Modlitwa, którą dzisiaj rozważamy, jest jak most łączący nasze kruchości, lęki i niepokoje z nieskończoną miłością i mocą Boga. W pierwszych słowach tej modlitwy przyznajemy przed Bogiem naszą słabość, naszą ludzką kondycję – stajemy przed Nim takimi, jakimi jesteśmy. To piękne wyznanie autentyczności, które uwalnia nas od potrzeby noszenia masek i brania na siebie ciężaru bycia doskonałymi.
Przebaczenie, o które prosimy dla siebie, jest równie ważne, jak przebaczenie, które ofiarujemy innym. To dwukierunkowa droga do uzdrowienia naszego serca.
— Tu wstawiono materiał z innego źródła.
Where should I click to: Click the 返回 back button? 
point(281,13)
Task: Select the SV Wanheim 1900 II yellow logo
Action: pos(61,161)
Wyrzeczenie się szatana i złych duchów nie jest czymś abstrakcyjnym – to codzienne decyzje, by unikać tego, co oddala nas od Boga, naszych bliskich i naszej najlepszej wersji. Oddanie się Bogu całkowicie to akt zaufania; to powierzenie Jemu steru naszego życia, wierząc, że prowadzi nas drogą, która jest dla nas najlepsza, nawet jeśli czasami wydaje się wyboista i niepewna.
Zapraszanie Boga do życia to otwieranie drzwi naszych serc, aby mógł w nich zamieszkać. To pozostawienie miejsca na Jego miłość, pocieszenie, prowadzenie i moc. Prosimy o uzdrowienie, o odmienienie, które przychodzi przez dotyk Jego łaski, o wzmocnienie ciała, duszy i umysłu. To uznawanie, że sami nie możemy sobie poradzić z przeciwnościami życia, ale z Bogiem przy naszej stronie, jesteśmy niepokonani.
Na koniec, wyrażając naszą miłość do Pana Jezusa i wdzięczność za Jego nieustanną obecność w naszym życiu, deklarujemy nasze pragnienie podążania za Nim każdego dnia. To podjęcie decyzji o życiu w zgodzie z Jego naukami, o budowaniu relacji z Bogiem, która jest żywa, dynamiczna i przemieniająca.
Niech ta modlitwa będzie przypomnieniem o sile, jaką możemy czerpać z osobistej relacji z Bogiem. Niech prowadzi nas ku głębszemu zrozumieniu siebie, swoich potrzeb oraz pragnień, ucząc jednocześnie akceptacji, miłości i przebaczenia. Amen.